• [Task objective] Look through the records below and state how many lines carry the string "sparkle", adding nothing.

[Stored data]
((
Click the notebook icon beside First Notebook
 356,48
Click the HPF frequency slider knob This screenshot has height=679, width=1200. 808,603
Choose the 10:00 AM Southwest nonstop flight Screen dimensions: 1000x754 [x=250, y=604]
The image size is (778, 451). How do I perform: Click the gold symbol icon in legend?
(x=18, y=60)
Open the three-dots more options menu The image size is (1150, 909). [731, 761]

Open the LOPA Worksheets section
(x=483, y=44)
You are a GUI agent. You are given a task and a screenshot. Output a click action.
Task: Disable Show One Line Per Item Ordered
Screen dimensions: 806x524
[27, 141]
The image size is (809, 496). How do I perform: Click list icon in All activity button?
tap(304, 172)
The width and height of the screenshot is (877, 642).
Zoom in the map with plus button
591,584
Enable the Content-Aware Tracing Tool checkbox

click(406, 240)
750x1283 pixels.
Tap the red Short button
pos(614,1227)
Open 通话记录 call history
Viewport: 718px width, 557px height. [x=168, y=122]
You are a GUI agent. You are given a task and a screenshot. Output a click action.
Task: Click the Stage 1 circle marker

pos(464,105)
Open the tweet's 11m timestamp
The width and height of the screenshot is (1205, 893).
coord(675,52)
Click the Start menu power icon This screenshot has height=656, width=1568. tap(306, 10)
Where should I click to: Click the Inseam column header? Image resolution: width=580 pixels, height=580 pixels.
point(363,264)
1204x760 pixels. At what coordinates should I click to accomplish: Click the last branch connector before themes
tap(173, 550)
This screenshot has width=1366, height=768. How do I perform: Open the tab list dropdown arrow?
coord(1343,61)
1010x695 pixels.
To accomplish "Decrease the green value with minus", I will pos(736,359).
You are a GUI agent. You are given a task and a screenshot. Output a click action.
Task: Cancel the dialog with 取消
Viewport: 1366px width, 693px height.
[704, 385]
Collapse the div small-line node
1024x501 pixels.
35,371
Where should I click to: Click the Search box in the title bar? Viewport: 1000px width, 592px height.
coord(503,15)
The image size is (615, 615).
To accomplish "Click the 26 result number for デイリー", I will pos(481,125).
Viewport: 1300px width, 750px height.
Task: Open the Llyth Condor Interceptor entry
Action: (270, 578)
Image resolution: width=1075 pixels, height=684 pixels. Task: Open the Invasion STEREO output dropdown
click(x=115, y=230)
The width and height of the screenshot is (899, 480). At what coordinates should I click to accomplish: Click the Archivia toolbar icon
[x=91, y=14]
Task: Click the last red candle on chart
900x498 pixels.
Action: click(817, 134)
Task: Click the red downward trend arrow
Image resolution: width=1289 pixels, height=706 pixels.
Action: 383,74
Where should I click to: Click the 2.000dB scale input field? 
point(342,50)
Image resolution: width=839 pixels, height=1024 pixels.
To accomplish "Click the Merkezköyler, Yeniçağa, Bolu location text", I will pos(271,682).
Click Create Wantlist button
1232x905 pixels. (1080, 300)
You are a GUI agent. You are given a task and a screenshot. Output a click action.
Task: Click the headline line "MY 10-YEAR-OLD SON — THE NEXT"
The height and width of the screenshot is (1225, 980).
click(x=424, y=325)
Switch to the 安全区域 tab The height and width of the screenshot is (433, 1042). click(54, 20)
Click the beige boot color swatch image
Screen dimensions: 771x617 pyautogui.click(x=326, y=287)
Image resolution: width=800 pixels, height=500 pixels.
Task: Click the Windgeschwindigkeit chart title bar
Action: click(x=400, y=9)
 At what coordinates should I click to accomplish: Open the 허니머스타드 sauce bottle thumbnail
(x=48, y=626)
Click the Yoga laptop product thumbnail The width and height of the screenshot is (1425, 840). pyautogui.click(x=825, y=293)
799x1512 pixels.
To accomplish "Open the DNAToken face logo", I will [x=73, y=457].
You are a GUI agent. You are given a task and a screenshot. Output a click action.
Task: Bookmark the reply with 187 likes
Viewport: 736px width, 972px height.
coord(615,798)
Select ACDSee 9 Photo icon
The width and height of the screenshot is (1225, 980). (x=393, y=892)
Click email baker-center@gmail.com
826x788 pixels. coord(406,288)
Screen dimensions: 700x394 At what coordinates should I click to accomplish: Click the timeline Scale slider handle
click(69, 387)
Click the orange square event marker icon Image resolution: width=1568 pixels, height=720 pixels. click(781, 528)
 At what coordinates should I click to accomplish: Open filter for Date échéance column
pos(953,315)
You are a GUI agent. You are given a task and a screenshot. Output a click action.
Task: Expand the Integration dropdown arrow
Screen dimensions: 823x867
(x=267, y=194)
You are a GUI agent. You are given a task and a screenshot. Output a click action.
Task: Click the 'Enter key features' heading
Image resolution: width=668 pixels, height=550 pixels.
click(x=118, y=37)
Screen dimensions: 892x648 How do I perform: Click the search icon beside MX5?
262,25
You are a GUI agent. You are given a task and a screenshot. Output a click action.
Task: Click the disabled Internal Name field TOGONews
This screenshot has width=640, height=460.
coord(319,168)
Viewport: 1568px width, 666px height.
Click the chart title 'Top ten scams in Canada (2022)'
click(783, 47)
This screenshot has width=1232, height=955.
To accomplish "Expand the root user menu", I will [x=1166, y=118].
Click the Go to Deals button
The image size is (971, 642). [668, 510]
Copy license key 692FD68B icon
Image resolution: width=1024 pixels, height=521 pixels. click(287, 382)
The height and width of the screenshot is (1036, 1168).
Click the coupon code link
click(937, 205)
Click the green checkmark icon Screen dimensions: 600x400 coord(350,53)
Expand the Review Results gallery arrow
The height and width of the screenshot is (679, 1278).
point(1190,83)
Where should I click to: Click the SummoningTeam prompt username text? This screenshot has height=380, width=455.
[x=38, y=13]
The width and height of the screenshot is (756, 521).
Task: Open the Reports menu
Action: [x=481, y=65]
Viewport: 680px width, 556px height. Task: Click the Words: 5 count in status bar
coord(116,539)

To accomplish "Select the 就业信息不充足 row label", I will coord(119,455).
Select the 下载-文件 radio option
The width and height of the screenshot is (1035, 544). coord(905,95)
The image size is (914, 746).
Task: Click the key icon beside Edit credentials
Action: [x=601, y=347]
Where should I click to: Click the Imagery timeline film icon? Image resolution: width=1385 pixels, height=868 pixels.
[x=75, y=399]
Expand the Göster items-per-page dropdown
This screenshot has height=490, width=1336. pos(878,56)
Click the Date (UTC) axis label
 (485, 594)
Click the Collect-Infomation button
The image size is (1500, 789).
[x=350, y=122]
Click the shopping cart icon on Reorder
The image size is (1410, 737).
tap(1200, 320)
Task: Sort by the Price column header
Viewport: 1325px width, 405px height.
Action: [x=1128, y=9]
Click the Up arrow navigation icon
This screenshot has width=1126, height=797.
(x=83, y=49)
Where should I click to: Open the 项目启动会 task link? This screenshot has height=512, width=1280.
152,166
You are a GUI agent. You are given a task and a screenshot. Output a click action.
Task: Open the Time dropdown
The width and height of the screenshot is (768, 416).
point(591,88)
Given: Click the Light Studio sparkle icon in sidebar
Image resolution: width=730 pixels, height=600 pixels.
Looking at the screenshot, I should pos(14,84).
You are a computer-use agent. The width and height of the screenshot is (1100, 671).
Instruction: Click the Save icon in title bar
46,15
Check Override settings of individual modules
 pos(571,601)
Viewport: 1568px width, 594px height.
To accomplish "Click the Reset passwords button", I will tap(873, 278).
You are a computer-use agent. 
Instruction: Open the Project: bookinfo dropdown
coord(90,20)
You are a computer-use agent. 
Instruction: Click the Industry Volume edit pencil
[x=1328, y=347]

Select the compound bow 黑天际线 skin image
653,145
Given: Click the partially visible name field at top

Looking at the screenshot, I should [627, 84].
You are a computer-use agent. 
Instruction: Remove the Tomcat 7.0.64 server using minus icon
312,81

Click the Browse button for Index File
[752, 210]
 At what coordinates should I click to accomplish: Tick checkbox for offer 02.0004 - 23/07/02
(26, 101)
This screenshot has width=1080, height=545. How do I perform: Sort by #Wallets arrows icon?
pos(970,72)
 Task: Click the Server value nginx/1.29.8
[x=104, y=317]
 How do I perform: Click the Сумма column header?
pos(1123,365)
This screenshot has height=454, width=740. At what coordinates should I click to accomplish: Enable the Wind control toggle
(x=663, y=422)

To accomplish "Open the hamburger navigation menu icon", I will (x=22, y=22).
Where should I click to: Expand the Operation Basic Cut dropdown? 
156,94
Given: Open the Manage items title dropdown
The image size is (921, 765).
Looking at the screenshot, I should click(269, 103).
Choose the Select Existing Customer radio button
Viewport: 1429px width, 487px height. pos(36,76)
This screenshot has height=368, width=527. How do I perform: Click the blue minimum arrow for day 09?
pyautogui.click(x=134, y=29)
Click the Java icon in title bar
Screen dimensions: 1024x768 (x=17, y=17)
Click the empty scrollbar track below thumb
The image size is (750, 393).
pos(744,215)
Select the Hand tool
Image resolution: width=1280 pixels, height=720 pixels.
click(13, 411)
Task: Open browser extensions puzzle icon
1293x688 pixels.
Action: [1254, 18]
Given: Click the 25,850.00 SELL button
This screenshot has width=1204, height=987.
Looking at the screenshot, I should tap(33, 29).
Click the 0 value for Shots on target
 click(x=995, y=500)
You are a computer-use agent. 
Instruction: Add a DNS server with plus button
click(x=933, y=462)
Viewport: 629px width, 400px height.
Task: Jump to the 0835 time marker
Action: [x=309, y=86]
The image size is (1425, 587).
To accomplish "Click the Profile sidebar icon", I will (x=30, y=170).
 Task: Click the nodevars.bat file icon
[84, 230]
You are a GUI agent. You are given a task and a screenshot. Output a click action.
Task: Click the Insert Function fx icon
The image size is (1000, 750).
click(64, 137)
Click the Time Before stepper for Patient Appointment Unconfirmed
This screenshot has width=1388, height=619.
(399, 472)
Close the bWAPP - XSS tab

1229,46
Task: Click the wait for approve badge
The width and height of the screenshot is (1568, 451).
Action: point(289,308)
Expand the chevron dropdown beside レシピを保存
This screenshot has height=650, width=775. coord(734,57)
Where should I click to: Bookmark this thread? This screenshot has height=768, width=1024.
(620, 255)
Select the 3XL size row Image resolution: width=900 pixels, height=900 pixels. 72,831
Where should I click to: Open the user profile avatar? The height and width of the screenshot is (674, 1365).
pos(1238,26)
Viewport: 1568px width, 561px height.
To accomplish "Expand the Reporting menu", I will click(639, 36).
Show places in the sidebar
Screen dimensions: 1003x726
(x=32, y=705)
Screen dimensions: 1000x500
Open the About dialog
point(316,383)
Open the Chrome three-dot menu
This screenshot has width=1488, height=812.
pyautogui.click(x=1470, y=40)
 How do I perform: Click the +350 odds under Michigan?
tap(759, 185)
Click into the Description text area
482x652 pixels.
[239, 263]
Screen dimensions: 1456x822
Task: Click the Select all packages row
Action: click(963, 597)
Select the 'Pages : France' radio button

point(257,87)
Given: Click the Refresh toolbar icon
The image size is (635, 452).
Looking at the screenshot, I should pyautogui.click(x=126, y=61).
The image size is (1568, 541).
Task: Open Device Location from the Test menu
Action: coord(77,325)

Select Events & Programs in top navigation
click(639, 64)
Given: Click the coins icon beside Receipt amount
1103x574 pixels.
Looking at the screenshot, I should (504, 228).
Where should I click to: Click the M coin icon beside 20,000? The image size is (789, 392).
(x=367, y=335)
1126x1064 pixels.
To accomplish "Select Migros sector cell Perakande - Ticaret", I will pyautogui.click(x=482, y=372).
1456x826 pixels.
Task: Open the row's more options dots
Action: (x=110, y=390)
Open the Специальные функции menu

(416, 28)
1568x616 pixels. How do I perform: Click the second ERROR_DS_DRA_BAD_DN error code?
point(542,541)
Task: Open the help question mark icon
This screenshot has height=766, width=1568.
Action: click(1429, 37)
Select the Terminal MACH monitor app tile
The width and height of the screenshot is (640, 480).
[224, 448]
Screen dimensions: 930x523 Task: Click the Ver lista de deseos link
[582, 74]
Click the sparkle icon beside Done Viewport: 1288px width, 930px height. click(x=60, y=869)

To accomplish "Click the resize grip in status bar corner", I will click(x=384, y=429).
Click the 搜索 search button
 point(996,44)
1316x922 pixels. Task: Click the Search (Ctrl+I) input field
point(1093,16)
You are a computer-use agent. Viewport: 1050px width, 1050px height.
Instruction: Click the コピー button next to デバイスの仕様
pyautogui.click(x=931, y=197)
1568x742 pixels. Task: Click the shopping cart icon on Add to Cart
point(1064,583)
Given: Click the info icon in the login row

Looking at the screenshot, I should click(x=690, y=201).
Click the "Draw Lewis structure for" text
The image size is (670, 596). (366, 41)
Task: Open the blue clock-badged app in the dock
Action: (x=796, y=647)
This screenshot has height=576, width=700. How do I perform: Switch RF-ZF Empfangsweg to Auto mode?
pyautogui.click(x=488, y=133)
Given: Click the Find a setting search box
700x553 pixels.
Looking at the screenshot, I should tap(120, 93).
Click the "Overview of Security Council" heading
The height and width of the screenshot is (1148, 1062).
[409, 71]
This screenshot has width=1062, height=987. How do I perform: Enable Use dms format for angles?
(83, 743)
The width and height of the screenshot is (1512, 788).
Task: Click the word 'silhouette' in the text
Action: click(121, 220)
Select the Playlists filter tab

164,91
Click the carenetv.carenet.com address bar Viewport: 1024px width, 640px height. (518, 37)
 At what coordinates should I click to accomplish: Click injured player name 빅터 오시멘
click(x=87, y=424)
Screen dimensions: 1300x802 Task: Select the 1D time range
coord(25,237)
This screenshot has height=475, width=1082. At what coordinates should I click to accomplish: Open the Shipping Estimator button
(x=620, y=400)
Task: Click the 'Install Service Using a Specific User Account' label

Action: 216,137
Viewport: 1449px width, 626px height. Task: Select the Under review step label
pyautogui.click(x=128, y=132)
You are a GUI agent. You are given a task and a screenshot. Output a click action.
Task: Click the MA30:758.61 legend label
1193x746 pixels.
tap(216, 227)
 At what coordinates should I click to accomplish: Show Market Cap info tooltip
))
• [Output for this task] 2